— Task to complete —
Reproduce the listing lines from the line holding "Sort circuits by Median latency" through the line holding "Looking at the screenshot, I should tap(73, 31).", inclusive, switching "Median" to "Average" and leaving everything else as it is. Return only those lines.
## BEGIN
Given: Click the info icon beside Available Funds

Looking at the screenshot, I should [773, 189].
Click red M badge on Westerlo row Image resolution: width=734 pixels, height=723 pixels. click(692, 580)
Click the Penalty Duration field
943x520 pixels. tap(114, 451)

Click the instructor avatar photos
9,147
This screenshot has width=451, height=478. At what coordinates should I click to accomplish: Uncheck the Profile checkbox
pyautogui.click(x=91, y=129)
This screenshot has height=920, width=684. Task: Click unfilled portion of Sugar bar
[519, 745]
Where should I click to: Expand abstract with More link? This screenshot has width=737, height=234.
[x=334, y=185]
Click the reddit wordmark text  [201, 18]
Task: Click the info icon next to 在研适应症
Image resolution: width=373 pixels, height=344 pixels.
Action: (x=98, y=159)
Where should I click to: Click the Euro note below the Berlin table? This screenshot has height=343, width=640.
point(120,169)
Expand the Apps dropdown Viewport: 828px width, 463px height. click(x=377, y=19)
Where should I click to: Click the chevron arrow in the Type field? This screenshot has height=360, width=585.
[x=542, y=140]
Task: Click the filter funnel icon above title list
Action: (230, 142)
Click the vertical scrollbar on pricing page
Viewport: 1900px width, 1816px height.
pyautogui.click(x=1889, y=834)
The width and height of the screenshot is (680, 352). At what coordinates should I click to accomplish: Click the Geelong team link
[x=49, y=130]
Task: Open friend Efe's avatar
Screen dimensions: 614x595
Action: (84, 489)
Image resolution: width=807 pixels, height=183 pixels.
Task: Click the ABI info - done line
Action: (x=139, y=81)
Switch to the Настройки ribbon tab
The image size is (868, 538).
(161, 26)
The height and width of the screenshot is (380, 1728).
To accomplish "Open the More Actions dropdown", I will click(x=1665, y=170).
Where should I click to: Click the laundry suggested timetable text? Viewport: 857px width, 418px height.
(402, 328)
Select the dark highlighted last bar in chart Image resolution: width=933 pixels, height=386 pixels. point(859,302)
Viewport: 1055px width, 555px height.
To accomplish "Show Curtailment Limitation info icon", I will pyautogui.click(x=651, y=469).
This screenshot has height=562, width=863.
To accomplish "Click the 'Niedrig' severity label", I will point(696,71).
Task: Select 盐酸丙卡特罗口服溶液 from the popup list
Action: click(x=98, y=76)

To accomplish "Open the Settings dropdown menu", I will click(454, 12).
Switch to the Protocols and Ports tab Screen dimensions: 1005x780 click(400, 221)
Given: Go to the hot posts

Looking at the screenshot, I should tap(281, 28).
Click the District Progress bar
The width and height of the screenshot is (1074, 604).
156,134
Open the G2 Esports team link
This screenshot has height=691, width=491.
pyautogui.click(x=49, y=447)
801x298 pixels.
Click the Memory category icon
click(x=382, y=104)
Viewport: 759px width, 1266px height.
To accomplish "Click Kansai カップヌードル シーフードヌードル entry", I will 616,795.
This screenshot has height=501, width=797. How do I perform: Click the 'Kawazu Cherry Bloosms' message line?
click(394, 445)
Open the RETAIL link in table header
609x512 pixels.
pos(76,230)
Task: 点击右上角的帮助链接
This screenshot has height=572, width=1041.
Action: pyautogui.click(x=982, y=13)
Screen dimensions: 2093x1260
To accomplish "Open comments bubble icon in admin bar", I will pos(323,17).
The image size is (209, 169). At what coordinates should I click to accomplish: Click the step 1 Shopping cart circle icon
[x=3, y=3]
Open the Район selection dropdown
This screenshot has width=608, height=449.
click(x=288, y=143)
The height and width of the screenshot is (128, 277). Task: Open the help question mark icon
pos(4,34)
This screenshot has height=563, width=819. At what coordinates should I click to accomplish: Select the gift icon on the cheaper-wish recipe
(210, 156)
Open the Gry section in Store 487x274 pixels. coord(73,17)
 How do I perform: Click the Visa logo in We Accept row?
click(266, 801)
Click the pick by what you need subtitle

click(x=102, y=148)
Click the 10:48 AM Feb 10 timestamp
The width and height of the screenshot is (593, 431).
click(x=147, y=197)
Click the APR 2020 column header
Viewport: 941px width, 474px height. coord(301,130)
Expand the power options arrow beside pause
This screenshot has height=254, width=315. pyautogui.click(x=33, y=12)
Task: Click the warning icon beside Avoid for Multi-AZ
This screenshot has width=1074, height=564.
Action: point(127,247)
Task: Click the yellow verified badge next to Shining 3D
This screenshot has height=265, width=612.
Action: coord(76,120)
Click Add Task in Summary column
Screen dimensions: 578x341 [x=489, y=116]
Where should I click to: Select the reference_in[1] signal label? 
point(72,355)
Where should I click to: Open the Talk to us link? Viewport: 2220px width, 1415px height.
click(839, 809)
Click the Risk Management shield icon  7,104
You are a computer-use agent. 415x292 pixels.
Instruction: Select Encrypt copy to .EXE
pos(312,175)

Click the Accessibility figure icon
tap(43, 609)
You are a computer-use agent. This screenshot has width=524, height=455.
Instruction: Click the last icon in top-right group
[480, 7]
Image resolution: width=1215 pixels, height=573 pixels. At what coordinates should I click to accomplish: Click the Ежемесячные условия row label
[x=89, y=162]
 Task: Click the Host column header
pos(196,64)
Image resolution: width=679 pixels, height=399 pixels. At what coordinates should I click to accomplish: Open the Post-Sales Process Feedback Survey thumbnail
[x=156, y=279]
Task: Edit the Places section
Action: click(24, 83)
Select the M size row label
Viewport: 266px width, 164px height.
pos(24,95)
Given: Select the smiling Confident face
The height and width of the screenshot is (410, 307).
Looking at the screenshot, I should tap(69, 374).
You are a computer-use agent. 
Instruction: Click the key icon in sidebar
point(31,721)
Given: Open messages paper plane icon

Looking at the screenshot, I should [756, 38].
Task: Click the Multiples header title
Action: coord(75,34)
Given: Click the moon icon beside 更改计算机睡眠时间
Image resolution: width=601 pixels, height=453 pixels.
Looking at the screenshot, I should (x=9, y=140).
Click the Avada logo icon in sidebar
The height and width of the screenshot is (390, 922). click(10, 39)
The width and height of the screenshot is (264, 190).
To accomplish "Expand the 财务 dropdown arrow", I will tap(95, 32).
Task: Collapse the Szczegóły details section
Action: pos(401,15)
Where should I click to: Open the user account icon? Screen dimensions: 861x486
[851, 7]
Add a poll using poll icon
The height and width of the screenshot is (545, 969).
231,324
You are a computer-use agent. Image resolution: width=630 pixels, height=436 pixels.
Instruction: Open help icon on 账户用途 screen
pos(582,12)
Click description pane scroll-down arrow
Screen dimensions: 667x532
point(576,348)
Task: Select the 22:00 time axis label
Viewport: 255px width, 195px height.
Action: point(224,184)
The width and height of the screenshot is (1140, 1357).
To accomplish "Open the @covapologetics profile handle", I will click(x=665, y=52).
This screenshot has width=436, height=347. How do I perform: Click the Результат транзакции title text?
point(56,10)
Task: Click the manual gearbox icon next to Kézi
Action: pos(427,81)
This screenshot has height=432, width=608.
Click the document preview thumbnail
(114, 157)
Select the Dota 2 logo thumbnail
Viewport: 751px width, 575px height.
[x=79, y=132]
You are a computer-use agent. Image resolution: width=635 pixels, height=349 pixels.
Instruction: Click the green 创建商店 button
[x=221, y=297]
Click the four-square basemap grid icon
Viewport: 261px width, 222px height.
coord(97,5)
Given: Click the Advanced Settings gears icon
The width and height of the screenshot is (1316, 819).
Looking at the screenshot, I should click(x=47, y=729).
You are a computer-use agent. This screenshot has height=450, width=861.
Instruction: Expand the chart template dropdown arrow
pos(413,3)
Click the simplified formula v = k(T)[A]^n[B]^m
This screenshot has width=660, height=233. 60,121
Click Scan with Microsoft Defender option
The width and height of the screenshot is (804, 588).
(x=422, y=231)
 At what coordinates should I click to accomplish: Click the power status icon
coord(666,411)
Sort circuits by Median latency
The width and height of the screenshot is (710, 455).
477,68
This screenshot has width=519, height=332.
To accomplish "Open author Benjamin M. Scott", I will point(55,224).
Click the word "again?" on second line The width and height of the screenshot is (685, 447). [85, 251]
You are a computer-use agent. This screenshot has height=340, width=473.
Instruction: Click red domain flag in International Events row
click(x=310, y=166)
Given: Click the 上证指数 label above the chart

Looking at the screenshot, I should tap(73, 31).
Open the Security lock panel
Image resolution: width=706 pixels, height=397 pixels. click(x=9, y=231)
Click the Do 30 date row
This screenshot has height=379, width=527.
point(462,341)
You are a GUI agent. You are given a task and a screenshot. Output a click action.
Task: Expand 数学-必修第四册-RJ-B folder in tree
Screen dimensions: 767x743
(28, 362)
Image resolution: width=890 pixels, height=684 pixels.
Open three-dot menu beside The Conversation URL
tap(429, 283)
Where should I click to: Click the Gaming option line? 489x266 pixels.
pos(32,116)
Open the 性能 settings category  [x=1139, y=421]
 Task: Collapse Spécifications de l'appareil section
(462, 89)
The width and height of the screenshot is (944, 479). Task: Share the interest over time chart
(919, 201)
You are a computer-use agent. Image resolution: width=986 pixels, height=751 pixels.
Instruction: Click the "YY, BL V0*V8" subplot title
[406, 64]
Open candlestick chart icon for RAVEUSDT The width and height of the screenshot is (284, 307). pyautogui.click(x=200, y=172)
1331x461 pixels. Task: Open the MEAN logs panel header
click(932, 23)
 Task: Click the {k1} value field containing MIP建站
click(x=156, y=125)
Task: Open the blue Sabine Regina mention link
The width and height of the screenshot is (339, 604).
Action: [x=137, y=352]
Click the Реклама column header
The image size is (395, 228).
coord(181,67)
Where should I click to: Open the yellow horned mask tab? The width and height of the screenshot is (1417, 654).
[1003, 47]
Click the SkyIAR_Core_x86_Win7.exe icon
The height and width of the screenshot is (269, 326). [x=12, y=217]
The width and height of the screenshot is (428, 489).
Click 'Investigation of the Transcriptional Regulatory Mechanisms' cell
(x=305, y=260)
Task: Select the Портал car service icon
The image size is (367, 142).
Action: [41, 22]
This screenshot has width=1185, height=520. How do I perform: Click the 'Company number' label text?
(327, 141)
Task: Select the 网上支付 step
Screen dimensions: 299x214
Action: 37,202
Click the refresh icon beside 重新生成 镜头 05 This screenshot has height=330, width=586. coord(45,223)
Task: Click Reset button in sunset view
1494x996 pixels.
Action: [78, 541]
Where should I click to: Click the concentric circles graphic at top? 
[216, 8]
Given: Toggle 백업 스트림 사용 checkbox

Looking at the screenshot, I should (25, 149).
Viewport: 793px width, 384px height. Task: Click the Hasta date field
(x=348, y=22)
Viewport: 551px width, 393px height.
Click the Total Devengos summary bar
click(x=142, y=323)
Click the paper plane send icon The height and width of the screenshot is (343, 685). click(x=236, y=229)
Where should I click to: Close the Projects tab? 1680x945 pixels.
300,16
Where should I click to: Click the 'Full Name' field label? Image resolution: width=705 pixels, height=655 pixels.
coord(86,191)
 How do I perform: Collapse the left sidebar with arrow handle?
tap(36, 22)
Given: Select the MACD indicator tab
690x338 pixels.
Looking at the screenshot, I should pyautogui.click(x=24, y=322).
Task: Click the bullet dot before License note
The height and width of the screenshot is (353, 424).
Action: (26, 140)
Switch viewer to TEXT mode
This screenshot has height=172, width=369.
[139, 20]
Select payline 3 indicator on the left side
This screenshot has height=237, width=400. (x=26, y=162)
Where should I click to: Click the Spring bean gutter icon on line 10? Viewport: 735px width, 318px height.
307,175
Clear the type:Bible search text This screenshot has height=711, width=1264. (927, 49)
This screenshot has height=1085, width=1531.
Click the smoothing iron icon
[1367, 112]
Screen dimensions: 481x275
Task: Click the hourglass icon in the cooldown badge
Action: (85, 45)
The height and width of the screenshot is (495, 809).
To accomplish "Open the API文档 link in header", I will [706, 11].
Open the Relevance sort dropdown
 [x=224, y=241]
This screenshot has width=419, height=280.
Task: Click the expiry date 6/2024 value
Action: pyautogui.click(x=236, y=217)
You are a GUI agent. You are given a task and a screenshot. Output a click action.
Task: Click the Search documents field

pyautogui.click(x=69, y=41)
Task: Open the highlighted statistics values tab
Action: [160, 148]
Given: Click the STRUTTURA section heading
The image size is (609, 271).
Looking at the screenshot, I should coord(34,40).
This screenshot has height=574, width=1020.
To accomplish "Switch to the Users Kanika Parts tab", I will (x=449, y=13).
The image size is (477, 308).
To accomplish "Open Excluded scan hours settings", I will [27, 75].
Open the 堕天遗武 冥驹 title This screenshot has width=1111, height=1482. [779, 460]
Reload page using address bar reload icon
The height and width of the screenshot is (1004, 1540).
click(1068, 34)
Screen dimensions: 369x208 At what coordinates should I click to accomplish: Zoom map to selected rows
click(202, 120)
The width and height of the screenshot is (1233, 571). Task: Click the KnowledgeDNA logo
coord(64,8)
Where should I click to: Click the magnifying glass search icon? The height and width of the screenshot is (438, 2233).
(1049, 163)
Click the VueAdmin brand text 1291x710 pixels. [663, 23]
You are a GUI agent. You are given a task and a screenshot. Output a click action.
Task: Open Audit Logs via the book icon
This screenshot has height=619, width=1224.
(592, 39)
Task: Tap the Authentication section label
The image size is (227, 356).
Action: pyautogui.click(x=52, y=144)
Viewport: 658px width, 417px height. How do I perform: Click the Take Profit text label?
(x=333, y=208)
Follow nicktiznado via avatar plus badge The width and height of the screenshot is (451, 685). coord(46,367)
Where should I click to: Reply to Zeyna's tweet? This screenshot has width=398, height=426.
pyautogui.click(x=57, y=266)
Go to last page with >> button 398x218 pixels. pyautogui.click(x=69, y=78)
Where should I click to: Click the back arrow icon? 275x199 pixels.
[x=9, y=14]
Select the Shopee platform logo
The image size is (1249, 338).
## END
— Result for this exercise —
Sort circuits by Average latency
The width and height of the screenshot is (710, 455).
477,68
This screenshot has width=519, height=332.
To accomplish "Open author Benjamin M. Scott", I will point(55,224).
Click the word "again?" on second line The width and height of the screenshot is (685, 447). [85, 251]
You are a computer-use agent. This screenshot has height=340, width=473.
Instruction: Click red domain flag in International Events row
click(x=310, y=166)
Given: Click the 上证指数 label above the chart

Looking at the screenshot, I should tap(73, 31).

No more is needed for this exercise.